**ЦИТИРУЕМЫЙ ОТРЫВОК**
Но героине Симоновой совсем не страшно —для нее это ее нормальная, обычная жизнь, да и действие происходит не в фантасмогоричном Петербурге, а «на перекрестке Белинского — Щорса»,29 где «отличный овощной киоск».
Как пишет рецензент книги Симоновой, «В стихах Екатерины Симоновой говорящий постоянно ускользает: он примеряет разные маски, но, в итоге, всегда остается только авторским голосом. Симонова работает не с документами, а с вещью гораздо более эфемерной — с памятью».30
Память, как сказано в стихотворении Симоновой, «гибельна и нежна» (с. 18). «Память, — пишет Н. Александрова, — единственный инструмент, фиксирующий реальность, но такой ненадежный, что для ее фиксации в реальности нужны вещи, материальные маячки».31
Однако так ли нужна «сверхнадежность» памяти героине Симоновой? Думается, память и вещи, заполняющие внутренний мир ее стихов, — это дополняющие друг друга противоположности, из которых одна не может быть без другой, две равно необходимые части ее поэтического мира.

**ИСХОДНЫЕ ДАННЫЕ**
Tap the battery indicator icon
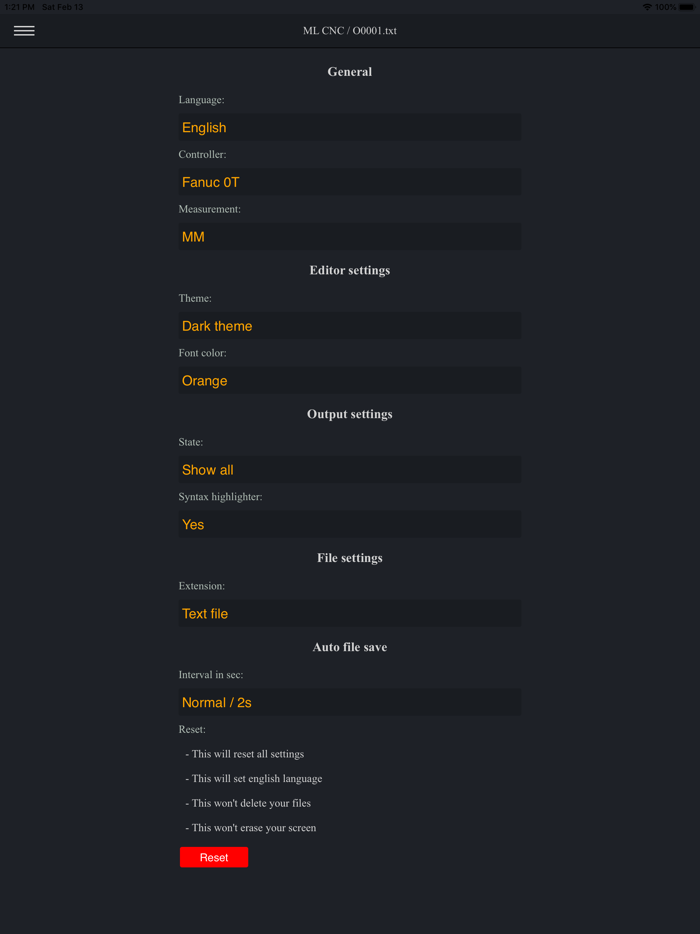This screenshot has height=934, width=700. tap(686, 7)
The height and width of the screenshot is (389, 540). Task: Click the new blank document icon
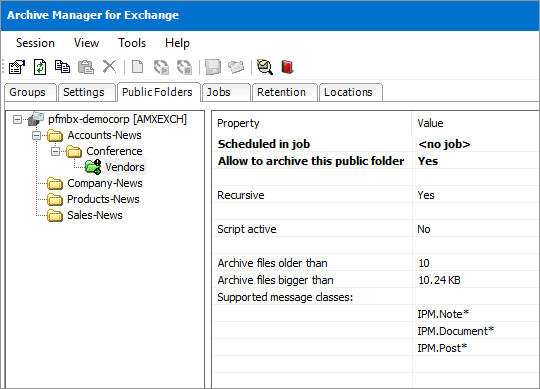click(138, 67)
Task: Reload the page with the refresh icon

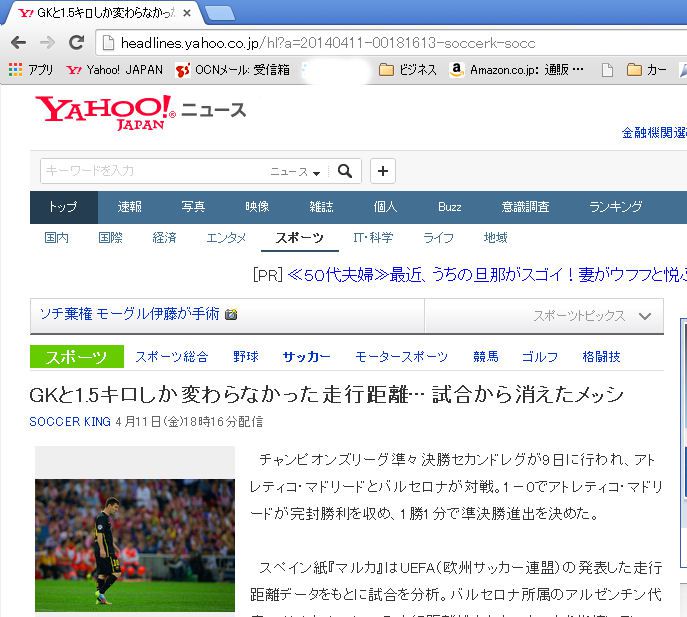Action: [x=76, y=43]
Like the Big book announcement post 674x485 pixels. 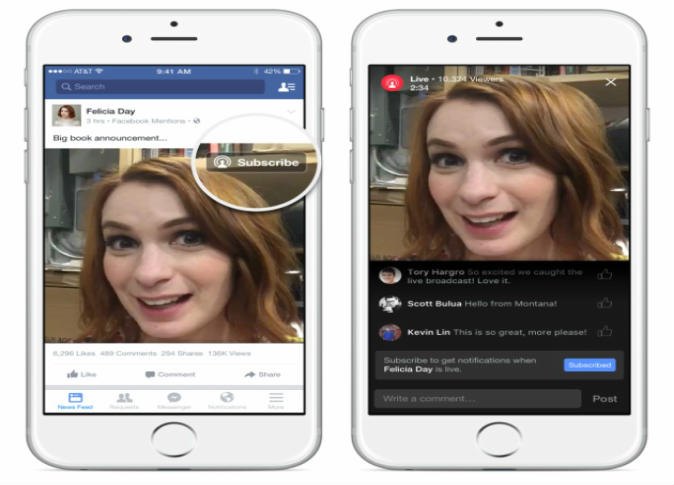coord(85,374)
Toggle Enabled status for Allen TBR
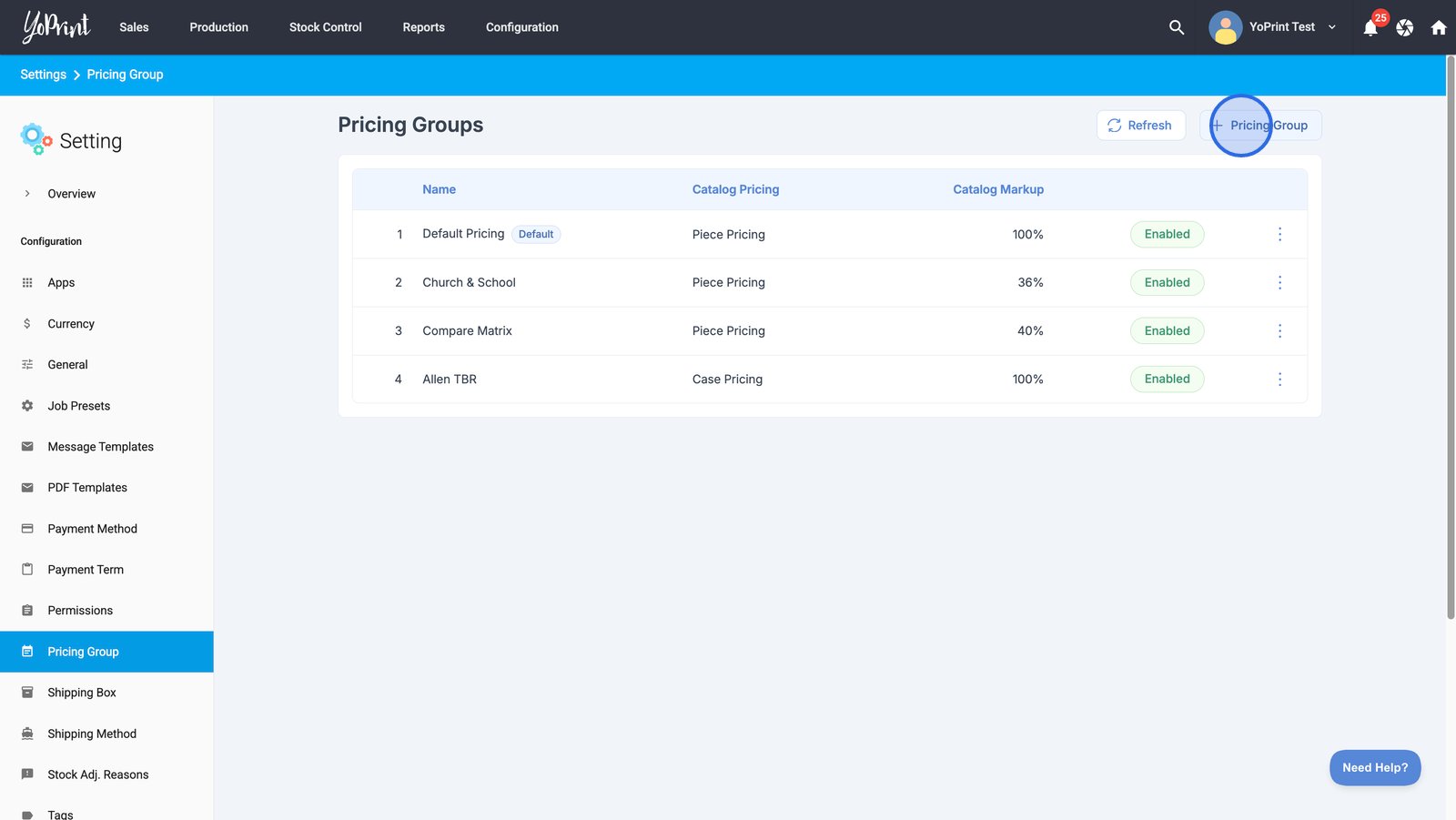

**ЗАДАНИЕ**
Перепишите отрывок о стихах Екатерины Симоновой полностью, без единого изменения. Пункты выше не имеют отношения к отрывку о стихах Екатерины Симоновой.

**ГОТОВЫЙ ОТВЕТ**
Но героине Симоновой совсем не страшно —для нее это ее нормальная, обычная жизнь, да и действие происходит не в фантасмогоричном Петербурге, а «на перекрестке Белинского — Щорса»,29 где «отличный овощной киоск».
Как пишет рецензент книги Симоновой, «В стихах Екатерины Симоновой говорящий постоянно ускользает: он примеряет разные маски, но, в итоге, всегда остается только авторским голосом. Симонова работает не с документами, а с вещью гораздо более эфемерной — с памятью».30
Память, как сказано в стихотворении Симоновой, «гибельна и нежна» (с. 18). «Память, — пишет Н. Александрова, — единственный инструмент, фиксирующий реальность, но такой ненадежный, что для ее фиксации в реальности нужны вещи, материальные маячки».31
Однако так ли нужна «сверхнадежность» памяти героине Симоновой? Думается, память и вещи, заполняющие внутренний мир ее стихов, — это дополняющие друг друга противоположности, из которых одна не может быть без другой, две равно необходимые части ее поэтического мира.